Są dwojakiego rodzaju: indywidualne i instytucjonalne. Te pierwsze odnoszą się do pojedynczych nauczycieli, te drugie do szkoły jako określonej całości. Postaram się pokazać, jak je pogodzić w procesie doskonalenia zawodowego.

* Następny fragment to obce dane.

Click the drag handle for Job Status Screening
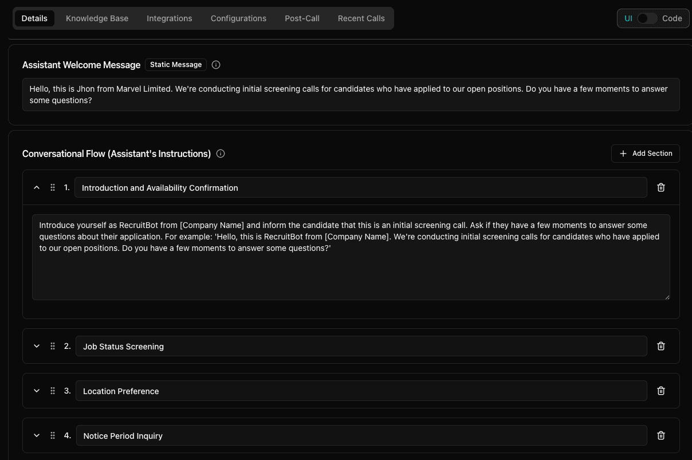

Fragment artykułu z miesięcznika "Dyrektor Szkoły" 2019/8
Przepis o obowiązku uwzględniania potrzeb instytucjonalnych wprowadzono do ustawy z 26.01.1982 r. – Karta Nauczyciela (Dz.U. z 2018 r. poz. 967) – dalej KN – w 2017 r. W art. 6 pkt 3a czytamy, że pracownicy pedagogiczni mają doskonalić się zawodowo zgodnie z potrzebami szkoły. Jednocześnie pozostał w mocy art. 6 pkt 3, stanowiący, że nauczyciele są zobowiązani dążyć do pełni własnego rozwoju osobowego, czyli kładący nacisk na potrzeby indywidualne.

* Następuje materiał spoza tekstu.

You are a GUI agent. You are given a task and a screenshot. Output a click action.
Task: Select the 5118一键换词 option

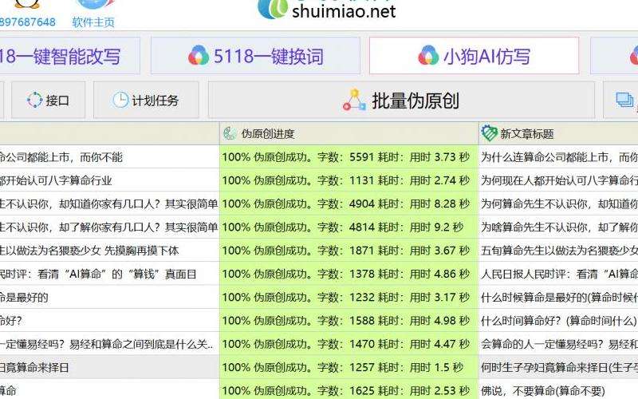click(x=257, y=57)
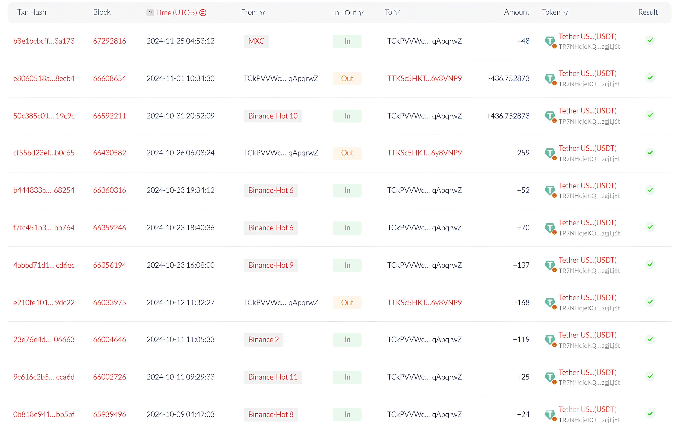Click the Out badge in the -168 row
This screenshot has width=678, height=433.
pos(347,303)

Co z tego wynika dla planowania procesu doskonalenia zawodowego? W sposób czytelny to, że w planach doskonalenia zawodowego – indywidualnych nauczycieli i opracowywanych przez dyrektora dla szkoły – należy uwzględniać oba rodzaje potrzeb. W przepisach brak natomiast informacji, w jakich proporcjach i czy w jakimś okresie jedne potrzeby mogą przeważać nad drugimi. Nieuregulowanie prawne tych kwestii pozwala stwierdzić, że co nie jest zakazane, jest dozwolone.

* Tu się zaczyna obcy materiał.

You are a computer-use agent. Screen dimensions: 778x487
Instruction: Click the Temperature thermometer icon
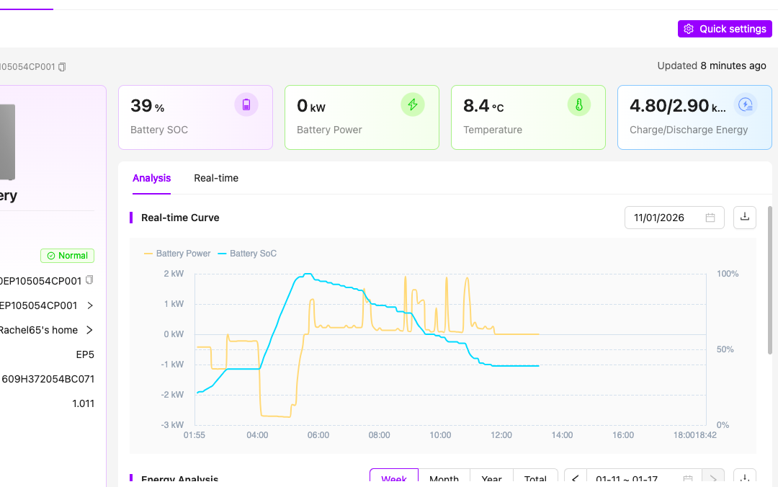[579, 105]
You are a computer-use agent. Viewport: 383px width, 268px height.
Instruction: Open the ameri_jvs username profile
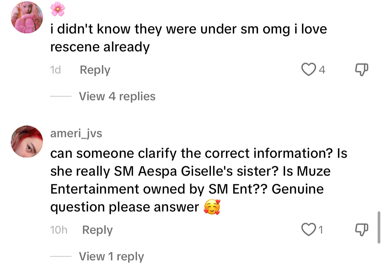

Trzeba jednak pamiętać, że nadmierny nacisk na zaspokajanie wymogów instytucjonalnych może spowodować, iż nauczyciele, których potrzeby zostały zignorowane, będą manifestować sprzeciw wobec szkoleń rady pedagogicznej na tematy ich nieinteresujące bądź niedotyczące. I odwrotnie. Zbyt duże przywiązywanie wagi do indywidualnych potrzeb nauczycieli może sprawić, że pojawi się ich tak wiele, iż nie znajdzie się między nimi jakiegoś wspólnego mianownika. W konsekwencji każdy będzie się doskonalić według własnego uznania, a problemy szkoły, których rozwiązanie zależy od nabycia nowej wiedzy i/lub opanowania takichż umiejętności przez całe grono pedagogiczne, będą leżały odłogiem.